Editor's note: This is part of an ongoing series on opioid overdoses in the Northland. To read about needles in Duluth, go here.

Duluth is not alone in its efforts to minimize the hazards used and undisposed needles pose to both illicit drug users and other members of the community.

In the past couple years, the Cloquet Police Department has experienced an increase in calls from people who find used needles around Cloquet, Acting Police Chief Carey Ferrell said.

"We get calls all over town," Ferrell said. "Whether it's at Pinehurst Park or on Highway 33 or Carlton Avenue or 14th Street. It's really throughout town. Somebody is walking and they notice a needle and they'll call us."

Unlike Duluth, Cloquet does not have a hotline number people can call who want to request disposal of needles. Instead, Ferrell recommends people call 911 if they aren't comfortable handling sharps themselves. Around 2015, Cloquet police started equipping vehicles with sharps containers so officers could properly dispose of needles.

Some people, like nurses and other trained individuals, feel comfortable picking up sharps themselves. In that case, Laura Eng, a public health nurse with Carlton County said the person handling the sharps will need a pair of medical-grade gloves and a safe place to discard the needle, which could be a biohazard container or a laundry detergent bottle specifically labeled "sharps."

"I would not be picking something up unless I knew where I was going with it," Eng said.

If someone finds a needle or syringe in a public place like a grocery store or a restaurant, Eng said someone should stick around and make sure nobody touches it, especially children, while another person finds an employee who can take care of it.

• [Study material]

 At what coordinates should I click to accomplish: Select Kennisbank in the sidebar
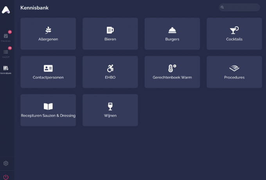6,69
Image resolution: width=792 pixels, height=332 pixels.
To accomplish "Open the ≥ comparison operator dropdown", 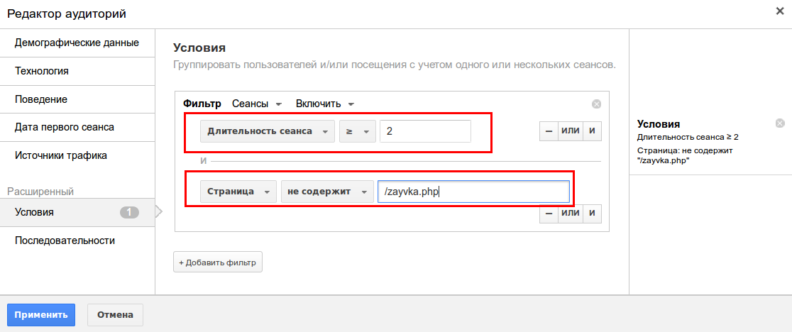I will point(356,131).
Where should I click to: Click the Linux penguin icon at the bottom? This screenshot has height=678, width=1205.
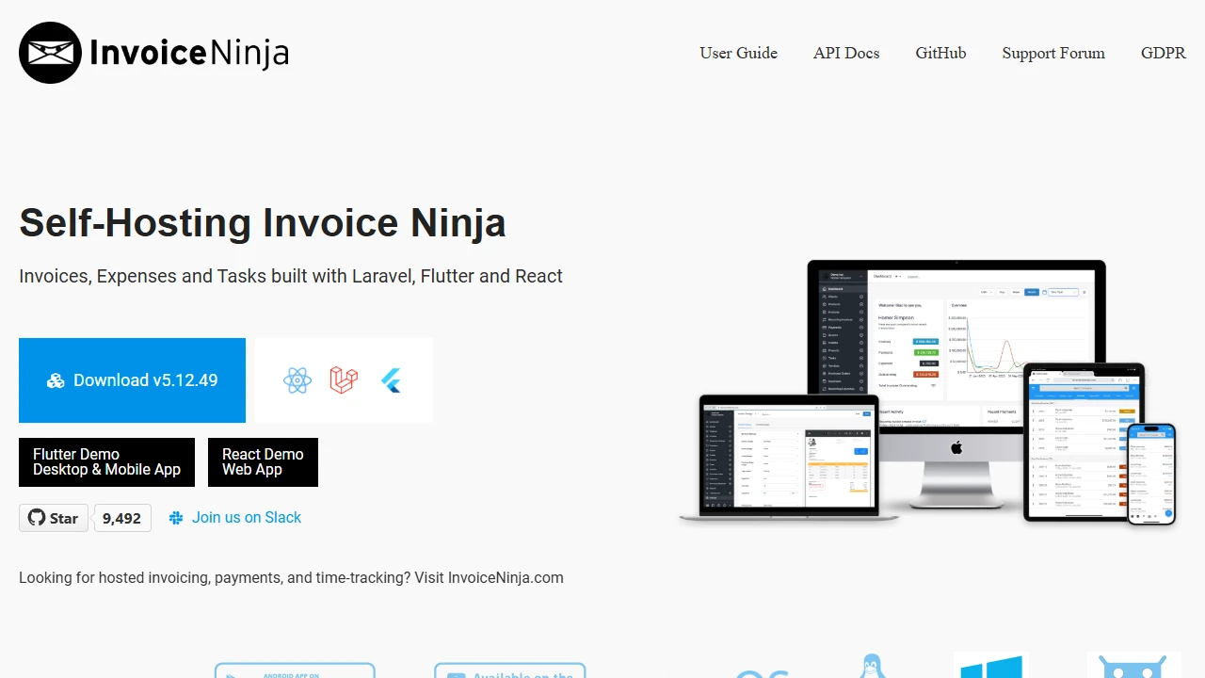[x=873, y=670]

==

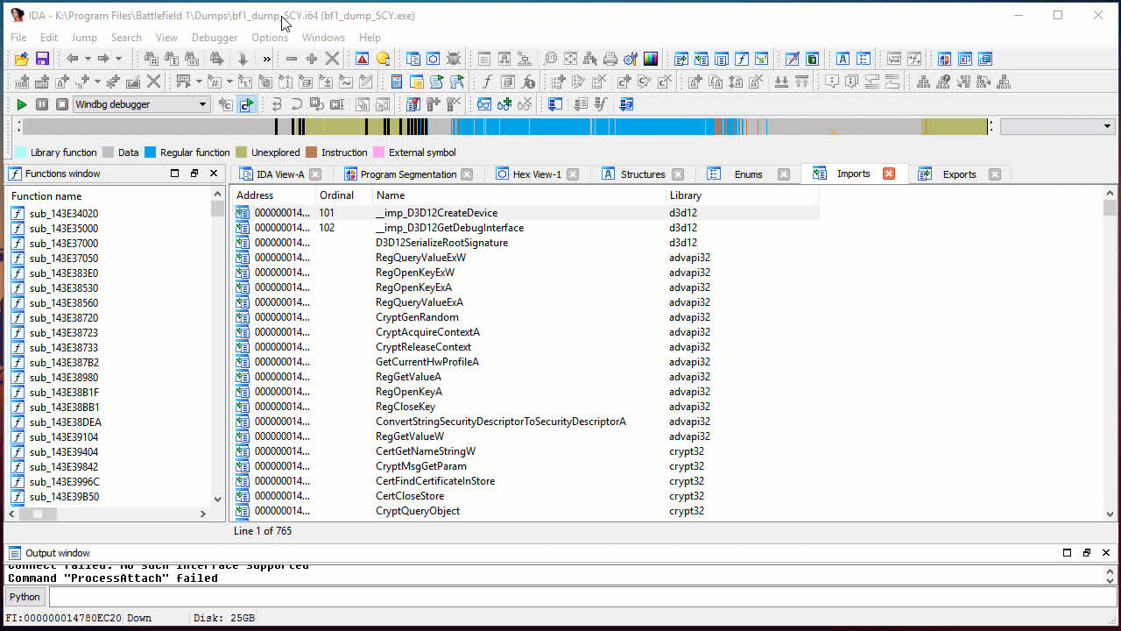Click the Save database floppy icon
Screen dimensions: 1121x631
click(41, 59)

...

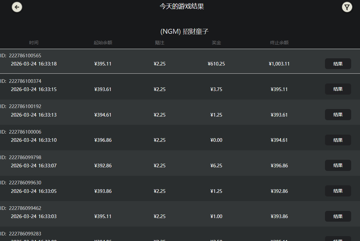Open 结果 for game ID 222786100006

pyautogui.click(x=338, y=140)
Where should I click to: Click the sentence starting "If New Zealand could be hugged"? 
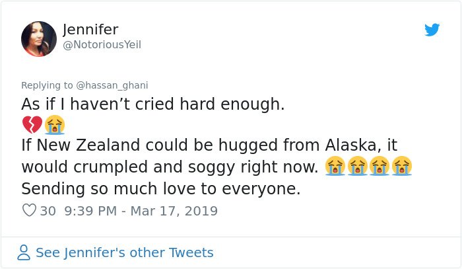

• [Required tasks]
1. In the article on used needles in Cloquet, around what year did Cloquet police begin equipping their vehicles with sharps containers?
2. Continue the article on used needles in Cloquet, starting after its final sentence.

• [Outputs in order]
1. Around 2015.

2.
At the beginning of May, Cloquet police received nine calls in 2019 from the public requesting needle disposal and issued eight citations for possession of hypodermic needles, which is a misdemeanor offense. Fifteen people have been booked in the Carlton County Jail with offenses that include hypodermic needle possession.

Typically, when county deputies spot illegal needle possession, they're finding users who haven't disposed of a small number of needles left in their vehicle or home, Sheriff Kelly Lake said in an email to the Pine Journal.

In 1997 the Minnesota Legislature passed an act allowing pharmacies to sell up to 10 syringes to people without a medical prescription with the goal of reducing the transmission of HIV and HEP-C among those who use illicit drugs intravenously.

State law requires pharmacies that sell hypodermic needles and syringes to support proper disposal. Community Memorial Hospital, Walmart and Walgreens pharmacies in Cloquet all participate in syringe access and disposal, according to the Minnesota Department of Health.

Ali Mueller, public health educator for Carlton County, said the Carlton County Drug Prevention Coalition has looked into syringe exchange options for Carlton County but has not pursued any specific action.